LWL zieht Leistungsbilanz 2025 für Herne

LWL – Museum für Archeologie – Herne

Der Landschaftsverband Westfalen-Lippe (LWL) hat seine finanzielle Bilanz für das vergangene Jahr vorgelegt: Im Jahr 2025 flossen rund 133,9 Millionen Euro an Verbandsmitteln in die Stadt Herne, nach 123 Millionen Euro im Vorjahr.

Demgegenüber stand ein städtischer Mitgliedsbeitrag in Höhe von rund 68,8 Millionen Euro (2024: 65,2 Millionen Euro). Die Differenz zwischen Einzahlungen und Rückflüssen speist sich im Wesentlichen aus zusätzlichen Bundes- und Landesmitteln, die der Kommunalverband treuhänderisch verwaltet und zweckgebunden in der Region einsetzt. In der LWL-Landschaftsversammlung wird Herne durch die SPD-Abgeordneten Petra Herrmann-Kopp und Elisabeth Majchrzak-Frensel vertreten.

Den Löwenanteil der Ausgaben bildete die Eingliederungshilfe für Menschen mit Behinderungen: 63,6 Millionen Euro flossen im abgelaufenen Jahr in konkrete Unterstützungsleistungen für insgesamt 2.075 Herner Bürgerinnen und Bürger. Ziel der finanziellen Hilfen ist es, ein möglichst selbstbestimmtes und gleichberechtigtes Leben inmitten der Gesellschaft zu ermöglichen.

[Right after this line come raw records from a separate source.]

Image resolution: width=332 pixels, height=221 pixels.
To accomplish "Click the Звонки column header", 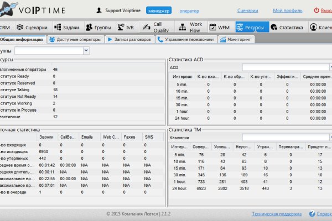I will pyautogui.click(x=46, y=136).
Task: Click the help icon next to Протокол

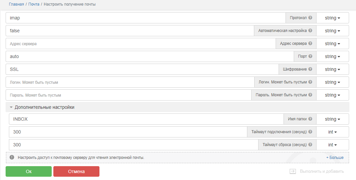Action: point(310,18)
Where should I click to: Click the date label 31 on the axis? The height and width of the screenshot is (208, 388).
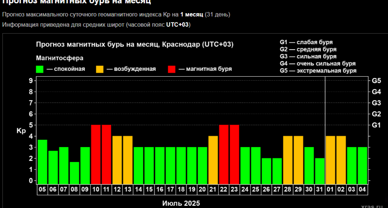pyautogui.click(x=320, y=190)
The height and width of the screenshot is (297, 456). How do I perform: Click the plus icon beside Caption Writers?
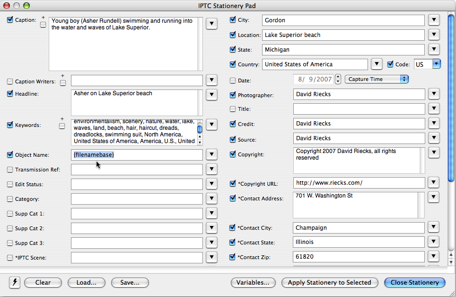[63, 75]
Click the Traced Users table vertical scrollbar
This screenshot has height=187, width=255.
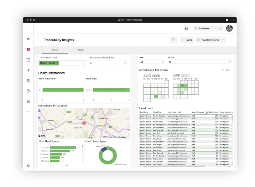(x=233, y=118)
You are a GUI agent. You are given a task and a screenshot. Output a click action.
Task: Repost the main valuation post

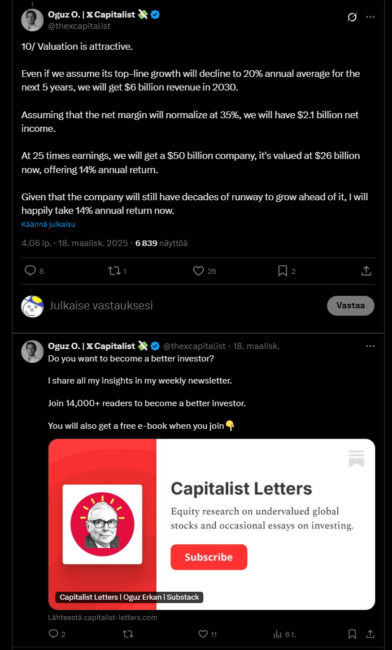tap(114, 271)
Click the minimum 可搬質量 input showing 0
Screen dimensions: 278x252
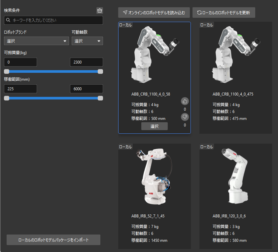coord(20,62)
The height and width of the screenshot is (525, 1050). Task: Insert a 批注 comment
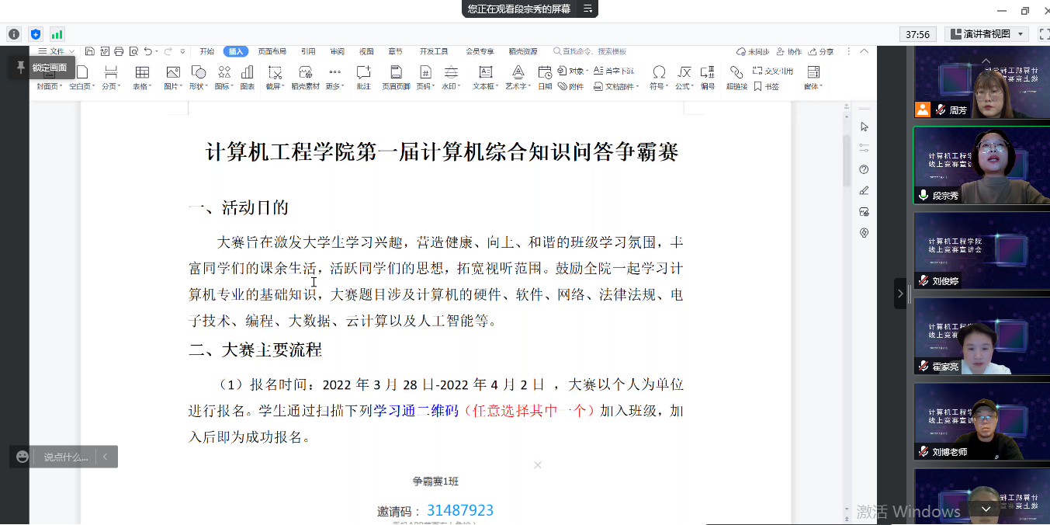click(x=363, y=77)
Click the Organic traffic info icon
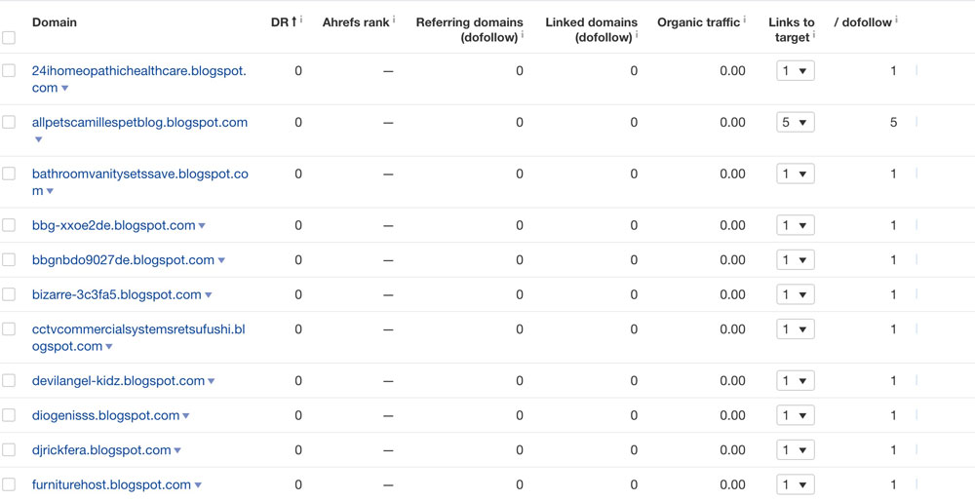The image size is (975, 501). [x=745, y=19]
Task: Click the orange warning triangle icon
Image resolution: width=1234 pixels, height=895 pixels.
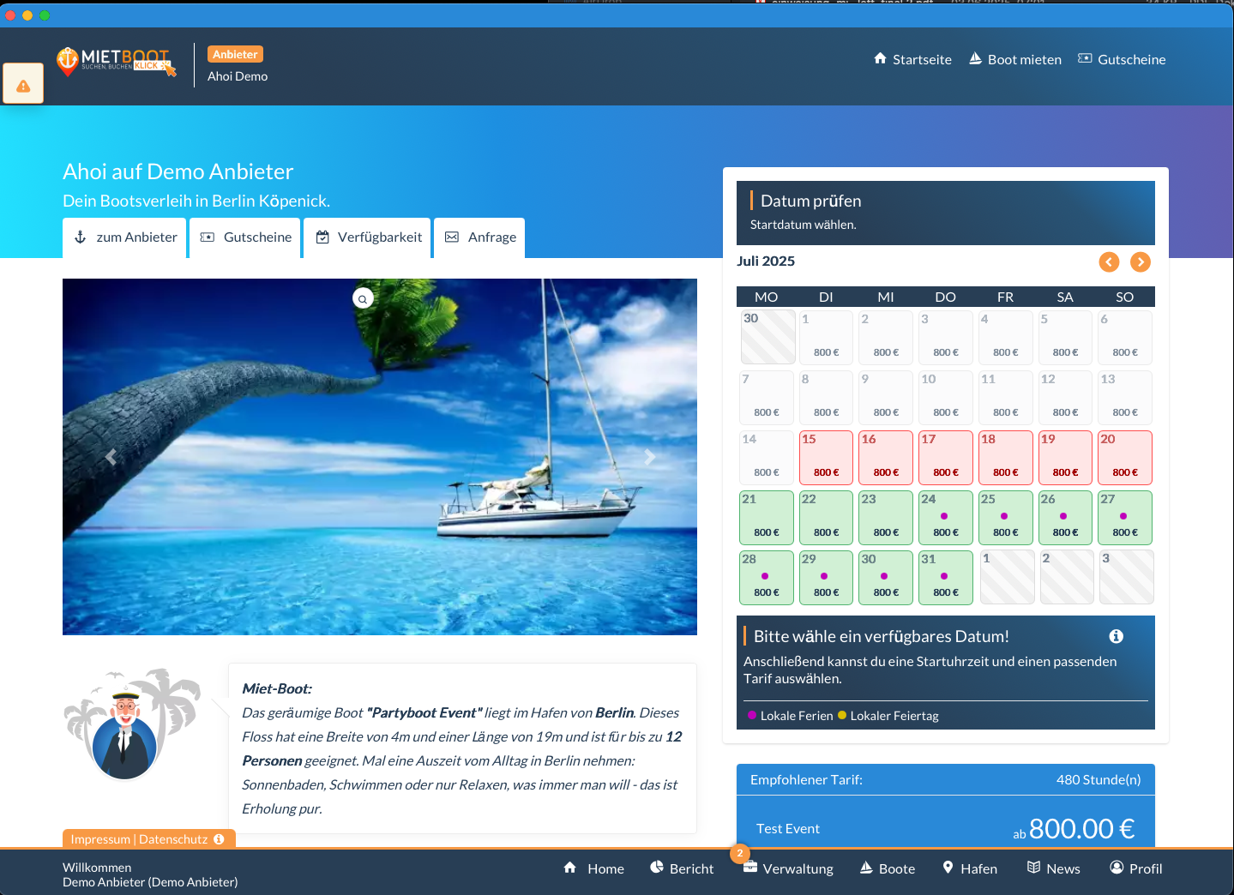Action: tap(23, 85)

Fokus auf Arbeitsmarkt, Werkstätten und selbstbestimmtes Wohnen

Ein wesentlicher Baustein ist die Teilhabe am Arbeitsleben. Im Jahr 2025 finanzierte der Verband 671 Plätze für Menschen mit wesentlicher Behinderung in anerkannten Werkstätten. LWL-Direktor Dr. Georg Lunemann betont jedoch den klaren Willen zur Reform: Die Landschaftsversammlung hat beschlossen, bis zum Jahr 2030 zehn Prozent der Werkstattbeschäftigten in Westfalen-Lippe in den ersten Arbeitsmarkt zu vermitteln. Gleichzeitig wolle der Kommunalverband selbst mit Vorbildcharakter vorangehen und die interne Schwerbehindertenquote auf zehn Prozent anheben, das Doppelte der gesetzlichen Vorgabe.

Unternehmen, die die gesetzliche Fünf-Prozent-Quote nicht erfüllen, zahlen eine Ausgleichsabgabe. Aus diesem Topf investierte der LWL 2025 in Herne rund 384.057 Euro – deutlich mehr als die 127.124 Euro des Jahres 2024 –, um bestehende Arbeitsplätze behindertengerecht umzugestalten, Arbeitsverhältnisse zu sichern oder Menschen neu in Betriebe und Verwaltungen einzugliedern.

Parallel dazu verzeichnet das selbstständige Wohnen kontinuierlichen Zuspruch. Statt stationärer Betreuungsformen fördert der Verband gezielt ambulante Angebote: 687 Hernerinnen und Herner erhielten im vergangenen Jahr finanzielle Hilfen für das betreute Wohnen in den eigenen vier Wänden.

Inklusion von klein auf und wirtschaftlicher Faktor vor Ort

Bereits im frühkindlichen Bereich setzt die finanzielle Förderung an. Damit 295 Kinder mit Handicap gemeinsam mit Gleichaltrigen ohne Behinderung eine reguläre Kindertagesstätte in Herne besuchen konnten, stellte der Verband 2,4 Millionen Euro bereit. Weitere 133 Kinder aus dem Stadtgebiet wurden an LWL-eigenen Förderschulen unterrichtet. An Entschädigungsleistungen, etwa für Hinterbliebene und Kriegsopfer, zahlte der LWL vor Ort rund 1,8 Millionen Euro aus.

Auch als Arbeitgeber und Wirtschaftsfaktor prägt der Kommunalverband die Stadtstruktur: Direkt beim Verband waren 2025 in Herne 199 Beschäftigte in der Maßregelvollzugsklinik, der Tagesklinik sowie im LWL-Museum für Archäologie und Kultur tätig. Über die Vergütung sozialer Dienstleistungen refinanzierte der LWL zudem indirekt rund 948 Stellen auf dem ersten Arbeitsmarkt, etwa bei lokalen Wohlfahrtsverbänden und freien Trägern.